Start of Selection
Beyond Wood and Stone

Rev. Elisabeth's Cedar Park Blog site

Month: February 2011

Epiphany 7:The place where God dwells.

The passage from  Paul’s First Letter to the Corinthians for this 7th Sunday of Epiphany (February 20th) is  chapter 3:10-11, 16-23. You can check it out on this link: http://bible.oremus.org/?ql=165132804

Paul. Gallen MssAs usual, Paul manages to pack a lot into very few verses. He’s taken us imaginatively into the world of construction to make a point about the foundations upon which communities of Christian discipleship should be. (Any resident of Quebec reading this passage should be forgiven for reading this with anything other than cynical suspicion about what can go wrong in the construction industry!).

In the middle of this extended metaphor about the church as a building, he says

 “Do you not know that you are God’s temple and that the Spirit of God dwells in you?”
End of Selection
Start of Records
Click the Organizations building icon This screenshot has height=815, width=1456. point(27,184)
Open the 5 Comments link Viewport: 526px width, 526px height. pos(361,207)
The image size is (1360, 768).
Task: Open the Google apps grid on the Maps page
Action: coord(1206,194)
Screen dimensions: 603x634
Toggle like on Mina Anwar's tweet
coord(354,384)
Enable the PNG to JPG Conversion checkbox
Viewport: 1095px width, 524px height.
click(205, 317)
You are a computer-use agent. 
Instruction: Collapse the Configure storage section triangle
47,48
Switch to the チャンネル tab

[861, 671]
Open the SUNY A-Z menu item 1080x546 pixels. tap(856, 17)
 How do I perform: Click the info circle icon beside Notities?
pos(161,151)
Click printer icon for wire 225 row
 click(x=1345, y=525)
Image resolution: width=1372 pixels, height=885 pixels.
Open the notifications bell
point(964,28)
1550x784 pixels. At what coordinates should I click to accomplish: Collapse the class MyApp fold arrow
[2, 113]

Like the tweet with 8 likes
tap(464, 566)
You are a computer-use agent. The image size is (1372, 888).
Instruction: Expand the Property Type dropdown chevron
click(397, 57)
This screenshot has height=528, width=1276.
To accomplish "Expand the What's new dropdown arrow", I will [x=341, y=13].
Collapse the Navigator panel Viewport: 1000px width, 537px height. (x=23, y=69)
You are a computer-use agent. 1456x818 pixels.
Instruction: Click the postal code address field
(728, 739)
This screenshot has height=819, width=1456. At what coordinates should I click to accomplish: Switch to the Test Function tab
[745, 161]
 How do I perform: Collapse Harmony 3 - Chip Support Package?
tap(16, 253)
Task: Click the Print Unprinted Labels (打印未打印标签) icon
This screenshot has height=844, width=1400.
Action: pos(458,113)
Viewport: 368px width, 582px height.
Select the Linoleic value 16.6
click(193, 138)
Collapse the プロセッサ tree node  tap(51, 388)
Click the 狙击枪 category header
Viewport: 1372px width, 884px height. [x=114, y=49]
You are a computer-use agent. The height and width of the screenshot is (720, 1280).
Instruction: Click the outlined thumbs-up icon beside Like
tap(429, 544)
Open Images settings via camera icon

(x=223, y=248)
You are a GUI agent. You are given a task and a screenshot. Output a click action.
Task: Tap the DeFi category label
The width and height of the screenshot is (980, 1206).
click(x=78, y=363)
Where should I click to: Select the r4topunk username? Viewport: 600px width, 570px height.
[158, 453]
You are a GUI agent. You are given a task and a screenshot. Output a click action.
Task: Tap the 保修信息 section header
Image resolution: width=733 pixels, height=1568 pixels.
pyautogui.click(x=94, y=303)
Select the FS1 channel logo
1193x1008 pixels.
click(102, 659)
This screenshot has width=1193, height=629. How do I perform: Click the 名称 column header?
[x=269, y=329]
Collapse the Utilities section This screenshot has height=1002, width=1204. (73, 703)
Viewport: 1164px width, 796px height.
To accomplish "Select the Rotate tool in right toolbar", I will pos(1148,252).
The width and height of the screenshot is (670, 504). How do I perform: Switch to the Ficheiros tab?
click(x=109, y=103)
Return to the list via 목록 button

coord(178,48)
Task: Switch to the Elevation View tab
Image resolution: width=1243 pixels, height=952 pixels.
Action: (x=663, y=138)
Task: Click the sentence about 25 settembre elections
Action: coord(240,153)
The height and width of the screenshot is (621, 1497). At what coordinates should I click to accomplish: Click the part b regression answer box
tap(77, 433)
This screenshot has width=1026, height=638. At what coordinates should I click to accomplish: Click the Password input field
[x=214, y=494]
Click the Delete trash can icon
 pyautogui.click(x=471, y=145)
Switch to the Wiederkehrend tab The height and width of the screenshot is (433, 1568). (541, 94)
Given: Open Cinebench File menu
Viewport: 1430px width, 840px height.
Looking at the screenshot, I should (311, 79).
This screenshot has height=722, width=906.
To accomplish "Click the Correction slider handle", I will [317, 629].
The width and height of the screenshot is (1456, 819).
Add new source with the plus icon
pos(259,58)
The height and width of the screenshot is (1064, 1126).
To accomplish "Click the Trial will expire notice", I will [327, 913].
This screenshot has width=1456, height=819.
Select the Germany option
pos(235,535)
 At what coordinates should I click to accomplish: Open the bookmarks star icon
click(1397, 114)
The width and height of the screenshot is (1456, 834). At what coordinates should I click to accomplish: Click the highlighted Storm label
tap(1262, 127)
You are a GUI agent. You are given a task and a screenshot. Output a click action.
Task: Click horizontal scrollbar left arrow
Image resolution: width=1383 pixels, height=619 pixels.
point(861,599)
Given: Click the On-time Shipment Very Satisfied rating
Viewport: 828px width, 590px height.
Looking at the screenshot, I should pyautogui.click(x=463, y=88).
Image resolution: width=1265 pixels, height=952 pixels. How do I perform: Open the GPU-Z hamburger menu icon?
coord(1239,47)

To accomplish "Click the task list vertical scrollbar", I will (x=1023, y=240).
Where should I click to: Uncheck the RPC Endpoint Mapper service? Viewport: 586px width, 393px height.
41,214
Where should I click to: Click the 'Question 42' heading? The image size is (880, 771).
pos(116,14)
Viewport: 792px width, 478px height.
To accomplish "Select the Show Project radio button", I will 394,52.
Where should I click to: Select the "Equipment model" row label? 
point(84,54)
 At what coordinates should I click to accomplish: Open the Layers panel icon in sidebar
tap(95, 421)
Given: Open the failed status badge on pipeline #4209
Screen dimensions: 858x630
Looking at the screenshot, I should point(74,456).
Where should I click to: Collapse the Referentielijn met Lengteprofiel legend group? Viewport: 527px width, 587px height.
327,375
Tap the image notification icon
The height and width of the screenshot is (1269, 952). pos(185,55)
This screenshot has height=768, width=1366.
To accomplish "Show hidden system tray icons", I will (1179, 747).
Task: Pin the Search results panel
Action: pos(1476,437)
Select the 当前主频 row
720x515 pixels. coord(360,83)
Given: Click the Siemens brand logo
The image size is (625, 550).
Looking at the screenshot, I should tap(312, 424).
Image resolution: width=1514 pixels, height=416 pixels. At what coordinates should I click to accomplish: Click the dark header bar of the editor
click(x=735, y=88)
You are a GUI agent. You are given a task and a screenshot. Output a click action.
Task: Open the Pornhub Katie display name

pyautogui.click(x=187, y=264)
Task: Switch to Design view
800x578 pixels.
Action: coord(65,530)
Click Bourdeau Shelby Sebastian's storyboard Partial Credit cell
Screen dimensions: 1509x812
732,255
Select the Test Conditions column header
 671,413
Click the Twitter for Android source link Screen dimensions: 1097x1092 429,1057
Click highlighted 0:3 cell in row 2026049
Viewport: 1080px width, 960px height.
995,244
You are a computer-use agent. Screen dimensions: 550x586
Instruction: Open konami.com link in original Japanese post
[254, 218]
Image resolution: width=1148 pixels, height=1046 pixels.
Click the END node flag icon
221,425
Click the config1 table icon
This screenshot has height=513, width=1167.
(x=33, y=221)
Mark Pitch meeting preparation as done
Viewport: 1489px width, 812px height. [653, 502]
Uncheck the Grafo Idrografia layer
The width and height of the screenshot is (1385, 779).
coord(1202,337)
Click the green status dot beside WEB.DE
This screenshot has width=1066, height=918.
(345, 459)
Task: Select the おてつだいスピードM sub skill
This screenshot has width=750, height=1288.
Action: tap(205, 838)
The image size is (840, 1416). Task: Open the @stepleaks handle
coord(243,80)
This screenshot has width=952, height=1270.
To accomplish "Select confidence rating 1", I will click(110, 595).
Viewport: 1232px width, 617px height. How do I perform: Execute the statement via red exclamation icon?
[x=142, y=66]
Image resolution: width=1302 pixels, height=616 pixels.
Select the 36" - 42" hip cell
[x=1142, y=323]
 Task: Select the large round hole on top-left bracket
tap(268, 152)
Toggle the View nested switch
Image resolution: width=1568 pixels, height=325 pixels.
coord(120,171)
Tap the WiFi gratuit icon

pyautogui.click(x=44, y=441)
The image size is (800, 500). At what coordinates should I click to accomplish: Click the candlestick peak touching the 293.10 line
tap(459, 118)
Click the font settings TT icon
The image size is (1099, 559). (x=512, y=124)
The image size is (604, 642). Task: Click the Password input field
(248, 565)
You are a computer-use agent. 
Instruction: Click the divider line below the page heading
End of Records
Task brief » Transcribe the whole blog post on Paul's First Letter to the Corinthians, word for word. None of this data is needed for the work here.

Task answer »
Beyond Wood and Stone

Rev. Elisabeth's Cedar Park Blog site

Month: February 2011

Epiphany 7:The place where God dwells.

The passage from  Paul’s First Letter to the Corinthians for this 7th Sunday of Epiphany (February 20th) is  chapter 3:10-11, 16-23. You can check it out on this link: http://bible.oremus.org/?ql=165132804

Paul. Gallen MssAs usual, Paul manages to pack a lot into very few verses. He’s taken us imaginatively into the world of construction to make a point about the foundations upon which communities of Christian discipleship should be. (Any resident of Quebec reading this passage should be forgiven for reading this with anything other than cynical suspicion about what can go wrong in the construction industry!).

In the middle of this extended metaphor about the church as a building, he says

 “Do you not know that you are God’s temple and that the Spirit of God dwells in you?”